CHALLENGE
Copy each of the following items word for word.

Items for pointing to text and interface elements

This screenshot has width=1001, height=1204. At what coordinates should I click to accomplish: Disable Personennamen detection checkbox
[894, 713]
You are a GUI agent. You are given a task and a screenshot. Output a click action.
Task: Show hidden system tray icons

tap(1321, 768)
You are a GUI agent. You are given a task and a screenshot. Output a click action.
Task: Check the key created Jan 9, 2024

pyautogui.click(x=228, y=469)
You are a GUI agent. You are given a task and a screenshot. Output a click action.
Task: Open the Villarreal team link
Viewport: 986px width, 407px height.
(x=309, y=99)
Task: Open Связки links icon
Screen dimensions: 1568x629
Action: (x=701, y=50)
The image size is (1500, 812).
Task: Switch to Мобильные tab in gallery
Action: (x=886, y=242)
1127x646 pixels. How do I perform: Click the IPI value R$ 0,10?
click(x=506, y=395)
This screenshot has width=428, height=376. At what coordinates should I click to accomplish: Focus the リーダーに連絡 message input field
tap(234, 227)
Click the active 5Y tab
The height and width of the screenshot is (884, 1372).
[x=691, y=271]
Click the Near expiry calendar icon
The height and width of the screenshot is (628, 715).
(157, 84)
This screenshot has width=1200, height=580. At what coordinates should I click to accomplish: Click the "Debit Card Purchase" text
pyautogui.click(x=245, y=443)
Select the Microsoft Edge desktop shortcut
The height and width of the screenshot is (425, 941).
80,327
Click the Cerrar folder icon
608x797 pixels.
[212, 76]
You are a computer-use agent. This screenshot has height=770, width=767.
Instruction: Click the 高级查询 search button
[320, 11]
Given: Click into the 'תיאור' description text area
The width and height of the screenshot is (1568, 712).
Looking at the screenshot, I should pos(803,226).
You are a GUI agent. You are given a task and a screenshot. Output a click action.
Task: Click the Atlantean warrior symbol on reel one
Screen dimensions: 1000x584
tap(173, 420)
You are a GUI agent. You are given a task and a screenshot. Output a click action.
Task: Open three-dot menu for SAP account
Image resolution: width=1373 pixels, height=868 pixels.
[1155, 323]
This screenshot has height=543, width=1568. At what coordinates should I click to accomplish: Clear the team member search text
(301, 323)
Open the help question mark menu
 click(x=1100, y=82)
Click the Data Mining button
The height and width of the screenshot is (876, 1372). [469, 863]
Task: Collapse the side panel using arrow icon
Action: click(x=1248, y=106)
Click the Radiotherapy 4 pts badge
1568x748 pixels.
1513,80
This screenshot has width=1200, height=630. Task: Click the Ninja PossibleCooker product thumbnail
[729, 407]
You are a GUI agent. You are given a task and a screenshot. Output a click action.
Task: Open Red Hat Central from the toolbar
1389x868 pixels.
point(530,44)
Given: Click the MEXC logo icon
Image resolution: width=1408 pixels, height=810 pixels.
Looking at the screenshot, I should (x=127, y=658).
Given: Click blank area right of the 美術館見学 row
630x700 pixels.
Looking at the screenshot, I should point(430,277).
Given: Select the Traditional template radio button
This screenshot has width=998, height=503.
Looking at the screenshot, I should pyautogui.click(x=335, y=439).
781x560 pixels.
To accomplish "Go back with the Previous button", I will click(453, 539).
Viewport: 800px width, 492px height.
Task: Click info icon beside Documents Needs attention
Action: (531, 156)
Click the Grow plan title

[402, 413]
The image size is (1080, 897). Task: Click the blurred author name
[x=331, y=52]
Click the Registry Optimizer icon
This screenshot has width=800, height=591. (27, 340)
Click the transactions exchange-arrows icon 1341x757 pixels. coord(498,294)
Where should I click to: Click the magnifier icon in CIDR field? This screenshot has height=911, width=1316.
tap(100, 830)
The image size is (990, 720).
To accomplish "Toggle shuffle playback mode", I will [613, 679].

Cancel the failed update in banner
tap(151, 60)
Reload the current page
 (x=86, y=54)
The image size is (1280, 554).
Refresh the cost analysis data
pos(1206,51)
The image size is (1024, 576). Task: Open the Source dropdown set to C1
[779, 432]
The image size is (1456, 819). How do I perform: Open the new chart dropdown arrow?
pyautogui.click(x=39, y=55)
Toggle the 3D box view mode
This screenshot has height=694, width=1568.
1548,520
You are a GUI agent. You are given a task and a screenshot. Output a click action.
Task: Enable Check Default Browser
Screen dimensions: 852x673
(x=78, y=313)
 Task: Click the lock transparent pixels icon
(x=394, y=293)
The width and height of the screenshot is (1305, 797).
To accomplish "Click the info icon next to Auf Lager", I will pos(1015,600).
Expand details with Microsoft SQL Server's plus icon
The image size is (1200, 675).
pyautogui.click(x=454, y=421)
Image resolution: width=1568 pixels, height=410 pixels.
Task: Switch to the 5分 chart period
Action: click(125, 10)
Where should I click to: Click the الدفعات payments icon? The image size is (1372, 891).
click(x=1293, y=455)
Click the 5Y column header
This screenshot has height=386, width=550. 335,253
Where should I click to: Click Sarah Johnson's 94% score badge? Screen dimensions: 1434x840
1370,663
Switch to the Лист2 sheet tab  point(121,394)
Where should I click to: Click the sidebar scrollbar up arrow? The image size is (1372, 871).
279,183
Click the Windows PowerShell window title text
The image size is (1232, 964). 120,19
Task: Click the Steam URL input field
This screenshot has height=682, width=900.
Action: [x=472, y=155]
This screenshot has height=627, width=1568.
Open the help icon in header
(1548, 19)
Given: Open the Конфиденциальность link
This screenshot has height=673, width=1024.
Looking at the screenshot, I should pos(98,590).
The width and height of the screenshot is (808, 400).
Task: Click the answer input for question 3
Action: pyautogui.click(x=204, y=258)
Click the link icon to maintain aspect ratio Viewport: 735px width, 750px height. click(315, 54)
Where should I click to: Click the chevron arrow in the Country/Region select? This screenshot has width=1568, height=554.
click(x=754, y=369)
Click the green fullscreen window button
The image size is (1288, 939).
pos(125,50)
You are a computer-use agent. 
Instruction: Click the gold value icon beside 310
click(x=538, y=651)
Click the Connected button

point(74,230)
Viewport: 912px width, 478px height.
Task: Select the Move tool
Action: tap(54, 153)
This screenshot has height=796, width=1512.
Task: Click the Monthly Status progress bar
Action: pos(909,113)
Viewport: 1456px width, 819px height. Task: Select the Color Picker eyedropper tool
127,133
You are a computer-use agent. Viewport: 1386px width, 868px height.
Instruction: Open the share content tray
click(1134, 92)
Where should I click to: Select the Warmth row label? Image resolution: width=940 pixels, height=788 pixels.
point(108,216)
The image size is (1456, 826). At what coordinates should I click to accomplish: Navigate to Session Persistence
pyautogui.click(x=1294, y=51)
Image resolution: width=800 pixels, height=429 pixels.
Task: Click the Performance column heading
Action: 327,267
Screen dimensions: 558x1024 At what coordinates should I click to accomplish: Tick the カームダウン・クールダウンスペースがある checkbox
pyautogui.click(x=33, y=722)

EXERCISE OUTPUT
This screenshot has width=1001, height=1204. At what coordinates should I click to accomplish: Disable Personennamen detection checkbox
[894, 713]
You are a GUI agent. You are given a task and a screenshot. Output a click action.
Task: Show hidden system tray icons

tap(1321, 768)
You are a GUI agent. You are given a task and a screenshot. Output a click action.
Task: Check the key created Jan 9, 2024

pyautogui.click(x=228, y=469)
You are a GUI agent. You are given a task and a screenshot. Output a click action.
Task: Open the Villarreal team link
Viewport: 986px width, 407px height.
(x=309, y=99)
Task: Open Связки links icon
Screen dimensions: 1568x629
Action: (x=701, y=50)
The image size is (1500, 812).
Task: Switch to Мобильные tab in gallery
Action: (x=886, y=242)
1127x646 pixels. How do I perform: Click the IPI value R$ 0,10?
click(x=506, y=395)
This screenshot has width=428, height=376. At what coordinates should I click to accomplish: Focus the リーダーに連絡 message input field
tap(234, 227)
Click the active 5Y tab
The height and width of the screenshot is (884, 1372).
[x=691, y=271]
Click the Near expiry calendar icon
The height and width of the screenshot is (628, 715).
(157, 84)
This screenshot has width=1200, height=580. At what coordinates should I click to accomplish: Click the "Debit Card Purchase" text
pyautogui.click(x=245, y=443)
Select the Microsoft Edge desktop shortcut
The height and width of the screenshot is (425, 941).
80,327
Click the Cerrar folder icon
608x797 pixels.
[212, 76]
You are a computer-use agent. This screenshot has height=770, width=767.
Instruction: Click the 高级查询 search button
[320, 11]
Given: Click into the 'תיאור' description text area
The width and height of the screenshot is (1568, 712).
Looking at the screenshot, I should pos(803,226).
You are a GUI agent. You are given a task and a screenshot. Output a click action.
Task: Click the Atlantean warrior symbol on reel one
Screen dimensions: 1000x584
tap(173, 420)
You are a GUI agent. You are given a task and a screenshot. Output a click action.
Task: Open three-dot menu for SAP account
Image resolution: width=1373 pixels, height=868 pixels.
[1155, 323]
This screenshot has height=543, width=1568. At what coordinates should I click to accomplish: Clear the team member search text
(301, 323)
Open the help question mark menu
 click(x=1100, y=82)
Click the Data Mining button
The height and width of the screenshot is (876, 1372). [469, 863]
Task: Collapse the side panel using arrow icon
Action: click(x=1248, y=106)
Click the Radiotherapy 4 pts badge
1568x748 pixels.
1513,80
This screenshot has width=1200, height=630. Task: Click the Ninja PossibleCooker product thumbnail
[729, 407]
You are a GUI agent. You are given a task and a screenshot. Output a click action.
Task: Open Red Hat Central from the toolbar
1389x868 pixels.
point(530,44)
Given: Click the MEXC logo icon
Image resolution: width=1408 pixels, height=810 pixels.
Looking at the screenshot, I should (x=127, y=658).
Given: Click blank area right of the 美術館見学 row
630x700 pixels.
Looking at the screenshot, I should point(430,277).
Given: Select the Traditional template radio button
This screenshot has width=998, height=503.
Looking at the screenshot, I should pyautogui.click(x=335, y=439).
781x560 pixels.
To accomplish "Go back with the Previous button", I will click(453, 539).
Viewport: 800px width, 492px height.
Task: Click info icon beside Documents Needs attention
Action: (531, 156)
Click the Grow plan title

[402, 413]
The image size is (1080, 897). Task: Click the blurred author name
[x=331, y=52]
Click the Registry Optimizer icon
This screenshot has width=800, height=591. (27, 340)
Click the transactions exchange-arrows icon 1341x757 pixels. coord(498,294)
Where should I click to: Click the magnifier icon in CIDR field? This screenshot has height=911, width=1316.
tap(100, 830)
The image size is (990, 720).
To accomplish "Toggle shuffle playback mode", I will [613, 679].

Cancel the failed update in banner
tap(151, 60)
Reload the current page
 (x=86, y=54)
The image size is (1280, 554).
Refresh the cost analysis data
pos(1206,51)
The image size is (1024, 576). Task: Open the Source dropdown set to C1
[779, 432]
The image size is (1456, 819). How do I perform: Open the new chart dropdown arrow?
pyautogui.click(x=39, y=55)
Toggle the 3D box view mode
This screenshot has height=694, width=1568.
1548,520
You are a GUI agent. You are given a task and a screenshot. Output a click action.
Task: Enable Check Default Browser
Screen dimensions: 852x673
(x=78, y=313)
 Task: Click the lock transparent pixels icon
(x=394, y=293)
The width and height of the screenshot is (1305, 797).
To accomplish "Click the info icon next to Auf Lager", I will pos(1015,600).
Expand details with Microsoft SQL Server's plus icon
The image size is (1200, 675).
pyautogui.click(x=454, y=421)
Image resolution: width=1568 pixels, height=410 pixels.
Task: Switch to the 5分 chart period
Action: click(125, 10)
Where should I click to: Click the الدفعات payments icon? The image size is (1372, 891).
click(x=1293, y=455)
Click the 5Y column header
This screenshot has height=386, width=550. 335,253
Where should I click to: Click Sarah Johnson's 94% score badge? Screen dimensions: 1434x840
1370,663
Switch to the Лист2 sheet tab  point(121,394)
Where should I click to: Click the sidebar scrollbar up arrow? The image size is (1372, 871).
279,183
Click the Windows PowerShell window title text
The image size is (1232, 964). 120,19
Task: Click the Steam URL input field
This screenshot has height=682, width=900.
Action: [x=472, y=155]
This screenshot has height=627, width=1568.
Open the help icon in header
(1548, 19)
Given: Open the Конфиденциальность link
This screenshot has height=673, width=1024.
Looking at the screenshot, I should pos(98,590).
The width and height of the screenshot is (808, 400).
Task: Click the answer input for question 3
Action: pyautogui.click(x=204, y=258)
Click the link icon to maintain aspect ratio Viewport: 735px width, 750px height. click(315, 54)
Where should I click to: Click the chevron arrow in the Country/Region select? This screenshot has width=1568, height=554.
click(x=754, y=369)
Click the green fullscreen window button
The image size is (1288, 939).
pos(125,50)
You are a computer-use agent. 
Instruction: Click the gold value icon beside 310
click(x=538, y=651)
Click the Connected button

point(74,230)
Viewport: 912px width, 478px height.
Task: Select the Move tool
Action: tap(54, 153)
This screenshot has height=796, width=1512.
Task: Click the Monthly Status progress bar
Action: pos(909,113)
Viewport: 1456px width, 819px height. Task: Select the Color Picker eyedropper tool
127,133
You are a computer-use agent. Viewport: 1386px width, 868px height.
Instruction: Open the share content tray
click(1134, 92)
Where should I click to: Select the Warmth row label? Image resolution: width=940 pixels, height=788 pixels.
point(108,216)
The image size is (1456, 826). At what coordinates should I click to accomplish: Navigate to Session Persistence
pyautogui.click(x=1294, y=51)
Image resolution: width=800 pixels, height=429 pixels.
Task: Click the Performance column heading
Action: 327,267
Screen dimensions: 558x1024 At what coordinates should I click to accomplish: Tick the カームダウン・クールダウンスペースがある checkbox
pyautogui.click(x=33, y=722)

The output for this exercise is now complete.